ВОПРОСЫ К ОТРЫВКУ:
• a. Кто, согласно отрывку, ввел в Германии медицинское страхование, страхование от несчастных случаев и пенсии по возрасту?
• b. Перепишите часть отрывка между словами «Различие, сделанное судом» и «подрывать ее легитимность.» включительно, заменив «судом рейха» на «имперским судом».

ИЗБРАННЫЙ ОТРЫВОК:
◇ ◇ ◇ ◇ ◇ ◇ ◇

Различие, сделанное судом рейха между двумя видами государства, и намек на то, что Веймарская республика была просто некоторым временным отклонением, «не определенным в конституции», лишь еще более четко продемонстрировали, каких позиций придерживались тогдашние судьи. Такие вердикты не могли не принести своих плодов. Политические и другие процессы были очень важными событиями в Веймарской республике, их посещало большое количество людей, в прессе о них публиковались обширные репортажи, а местами и дословные выдержки из стенограмм, о них страстно спорили в законодательных собраниях, клубах и обществах. Подобные вердикты только придавали уверенность крайне правым оппонентам республики и помогали подрывать ее легитимность.
Правые и антиреспубликанские симпатии судебной власти разделялись и государственными обвинителями. Обвинения, выдвигаемые против правых преступников, рассмотрение заявлений защиты, допросы свидетелей, даже оформление вступительного и заключительного слова — все свидетельствовало о том, что прокуроры считали националистические убеждения и намерения смягчающими обстоятельствами. Таким образом, судьи, прокуроры, полиция, управляющие и охранники тюрем, судебные исполнители и все агенты, занимавшиеся исполнением судебных решений, подрывали легитимность республики, поддерживая ее врагов. Даже если они и не хотели осознанно саботировать новую демократию, даже если они и принимали ее на данный момент как неизбежную необходимость, результатом их поведения было распространение мнения о том, что она в некотором отношении чужда истинному духу Германского рейха. Очень немногие из них были убежденными демократами или стремились поставить республику на ноги. Если закон и его исполнители были против республики, имела ли она какие-нибудь шансы?
Социальный отбор
IЕсли Веймарская республика и могла чем-то завоевать лояльность и благодарность масс, то это созданием новой системы социального обеспечения. Разумеется, в Германии были социальные организации и до 1914 г., особенно после того, как Бисмарк ввел такие понятия, как медицинское страхование, страхование от несчастных случаев и пенсии по возрасту, в попытке отвернуть рабочий класс от социал-демократии. Модели Бисмарка, дополненные и расширенные в годы после его отставки, были новаторскими для своего времени, и их нельзя считать просто прикрытием для государственного авторитаризма. Некоторые из них, в особенности система медицинского страхования, к 1914 г. охватывали миллионы рабочих, кроме того, в них достаточно широко было распространено самоуправление, что давало многим рабочим шанс на участие в выборах. Однако ни одна из этих схем не распространялась до низов социальной лестницы, где помощь бедным, находившаяся в ведении полиции и подразумевавшая лишение гражданских прав, включая право голоса, была нормой вплоть до конца эпохи Вильгельма. И все же даже здесь функционирование системы было реформировано и стандартизировано к 1914 г., и на волне бисмарковских реформ возникла профессия социального работника — служащего, занимавшегося оценкой и распределением помощи для бедных, безработных и нищих так же, как и для обычных рабочих[364].

◇ ◇ ◇ ◇ ◇ ◇ ◇

(Собранные данные)
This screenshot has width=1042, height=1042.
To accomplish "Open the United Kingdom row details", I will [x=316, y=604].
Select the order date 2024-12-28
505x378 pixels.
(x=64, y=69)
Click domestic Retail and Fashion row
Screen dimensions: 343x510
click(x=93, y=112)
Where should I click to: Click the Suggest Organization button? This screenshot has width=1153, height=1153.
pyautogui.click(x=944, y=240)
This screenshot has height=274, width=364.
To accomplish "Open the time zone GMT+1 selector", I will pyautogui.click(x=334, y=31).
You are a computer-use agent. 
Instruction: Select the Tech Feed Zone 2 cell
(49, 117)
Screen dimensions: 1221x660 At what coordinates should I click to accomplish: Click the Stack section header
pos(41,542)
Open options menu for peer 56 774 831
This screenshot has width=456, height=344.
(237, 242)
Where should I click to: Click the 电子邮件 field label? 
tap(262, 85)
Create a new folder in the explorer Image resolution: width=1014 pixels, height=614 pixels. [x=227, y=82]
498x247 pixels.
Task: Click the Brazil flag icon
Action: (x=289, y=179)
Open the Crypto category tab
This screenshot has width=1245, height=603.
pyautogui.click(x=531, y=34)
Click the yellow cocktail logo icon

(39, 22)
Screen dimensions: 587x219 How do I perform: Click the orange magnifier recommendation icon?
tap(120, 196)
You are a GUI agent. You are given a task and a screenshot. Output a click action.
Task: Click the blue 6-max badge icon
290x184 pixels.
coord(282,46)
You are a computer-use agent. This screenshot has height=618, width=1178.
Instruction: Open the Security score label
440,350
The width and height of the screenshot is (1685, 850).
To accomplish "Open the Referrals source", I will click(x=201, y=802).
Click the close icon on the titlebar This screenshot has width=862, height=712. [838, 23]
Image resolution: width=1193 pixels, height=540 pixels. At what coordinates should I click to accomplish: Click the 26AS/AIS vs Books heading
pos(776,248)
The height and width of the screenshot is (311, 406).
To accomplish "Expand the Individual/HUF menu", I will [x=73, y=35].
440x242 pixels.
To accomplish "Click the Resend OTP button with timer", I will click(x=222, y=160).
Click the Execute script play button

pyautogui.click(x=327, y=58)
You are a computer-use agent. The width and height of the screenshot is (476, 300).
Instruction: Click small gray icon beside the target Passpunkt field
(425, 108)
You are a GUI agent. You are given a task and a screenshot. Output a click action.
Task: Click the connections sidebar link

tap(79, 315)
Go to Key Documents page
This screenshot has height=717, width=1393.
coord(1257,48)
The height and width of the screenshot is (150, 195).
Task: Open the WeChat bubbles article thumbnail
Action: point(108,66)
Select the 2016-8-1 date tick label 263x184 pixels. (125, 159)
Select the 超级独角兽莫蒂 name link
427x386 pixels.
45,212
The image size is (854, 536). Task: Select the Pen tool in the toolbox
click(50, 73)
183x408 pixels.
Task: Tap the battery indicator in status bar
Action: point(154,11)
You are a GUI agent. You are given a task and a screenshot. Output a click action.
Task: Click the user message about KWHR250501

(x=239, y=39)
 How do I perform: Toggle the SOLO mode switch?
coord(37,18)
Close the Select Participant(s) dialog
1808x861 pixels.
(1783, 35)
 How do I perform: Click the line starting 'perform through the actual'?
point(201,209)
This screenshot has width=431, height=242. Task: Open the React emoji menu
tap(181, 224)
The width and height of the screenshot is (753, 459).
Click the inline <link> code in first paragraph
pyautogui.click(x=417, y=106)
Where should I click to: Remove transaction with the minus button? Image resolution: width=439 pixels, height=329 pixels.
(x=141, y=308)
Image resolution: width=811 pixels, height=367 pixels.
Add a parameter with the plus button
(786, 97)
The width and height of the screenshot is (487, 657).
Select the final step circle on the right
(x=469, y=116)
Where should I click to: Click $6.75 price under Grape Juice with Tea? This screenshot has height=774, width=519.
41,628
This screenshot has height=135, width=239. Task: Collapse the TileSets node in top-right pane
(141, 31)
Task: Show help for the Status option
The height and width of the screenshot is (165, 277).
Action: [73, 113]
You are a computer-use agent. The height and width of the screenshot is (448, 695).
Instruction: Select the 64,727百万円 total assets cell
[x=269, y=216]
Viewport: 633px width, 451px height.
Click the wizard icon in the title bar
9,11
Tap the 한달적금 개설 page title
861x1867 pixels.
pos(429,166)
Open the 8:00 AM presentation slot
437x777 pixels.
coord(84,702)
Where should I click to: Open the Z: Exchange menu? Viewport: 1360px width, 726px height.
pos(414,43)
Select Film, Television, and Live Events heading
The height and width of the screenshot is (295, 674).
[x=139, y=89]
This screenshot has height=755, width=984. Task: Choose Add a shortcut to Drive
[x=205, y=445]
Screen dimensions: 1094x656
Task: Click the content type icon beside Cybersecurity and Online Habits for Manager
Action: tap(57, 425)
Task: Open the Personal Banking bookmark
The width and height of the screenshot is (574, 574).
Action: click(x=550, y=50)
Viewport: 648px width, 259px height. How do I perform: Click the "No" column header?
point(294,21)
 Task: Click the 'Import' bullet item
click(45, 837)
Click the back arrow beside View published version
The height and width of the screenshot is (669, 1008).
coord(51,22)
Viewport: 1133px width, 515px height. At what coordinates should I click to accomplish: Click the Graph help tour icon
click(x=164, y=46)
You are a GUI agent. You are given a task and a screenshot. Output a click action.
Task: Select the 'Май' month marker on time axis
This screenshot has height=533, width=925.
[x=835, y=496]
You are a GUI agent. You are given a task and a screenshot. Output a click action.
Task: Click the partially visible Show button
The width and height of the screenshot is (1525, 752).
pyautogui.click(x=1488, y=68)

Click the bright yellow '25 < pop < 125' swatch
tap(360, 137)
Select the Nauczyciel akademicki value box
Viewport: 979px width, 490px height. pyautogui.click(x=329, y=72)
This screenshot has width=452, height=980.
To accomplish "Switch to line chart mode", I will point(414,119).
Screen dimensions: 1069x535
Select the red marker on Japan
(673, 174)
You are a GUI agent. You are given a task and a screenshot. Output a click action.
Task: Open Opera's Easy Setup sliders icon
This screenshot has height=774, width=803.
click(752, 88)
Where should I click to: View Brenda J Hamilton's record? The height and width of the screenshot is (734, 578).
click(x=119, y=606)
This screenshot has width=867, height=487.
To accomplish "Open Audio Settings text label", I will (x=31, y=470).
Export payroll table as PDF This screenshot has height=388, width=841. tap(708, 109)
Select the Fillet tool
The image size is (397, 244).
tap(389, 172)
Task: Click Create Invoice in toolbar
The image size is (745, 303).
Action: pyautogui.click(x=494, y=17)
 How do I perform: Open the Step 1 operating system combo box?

◇ ◇ ◇ ◇ ◇ ◇ ◇

ОТВЕТЫ К ЗАДАНИЯМ:
• a. Бисмарк.

• b.
Различие, сделанное имперским судом между двумя видами государства, и намек на то, что Веймарская республика была просто некоторым временным отклонением, «не определенным в конституции», лишь еще более четко продемонстрировали, каких позиций придерживались тогдашние судьи. Такие вердикты не могли не принести своих плодов. Политические и другие процессы были очень важными событиями в Веймарской республике, их посещало большое количество людей, в прессе о них публиковались обширные репортажи, а местами и дословные выдержки из стенограмм, о них страстно спорили в законодательных собраниях, клубах и обществах. Подобные вердикты только придавали уверенность крайне правым оппонентам республики и помогали подрывать ее легитимность.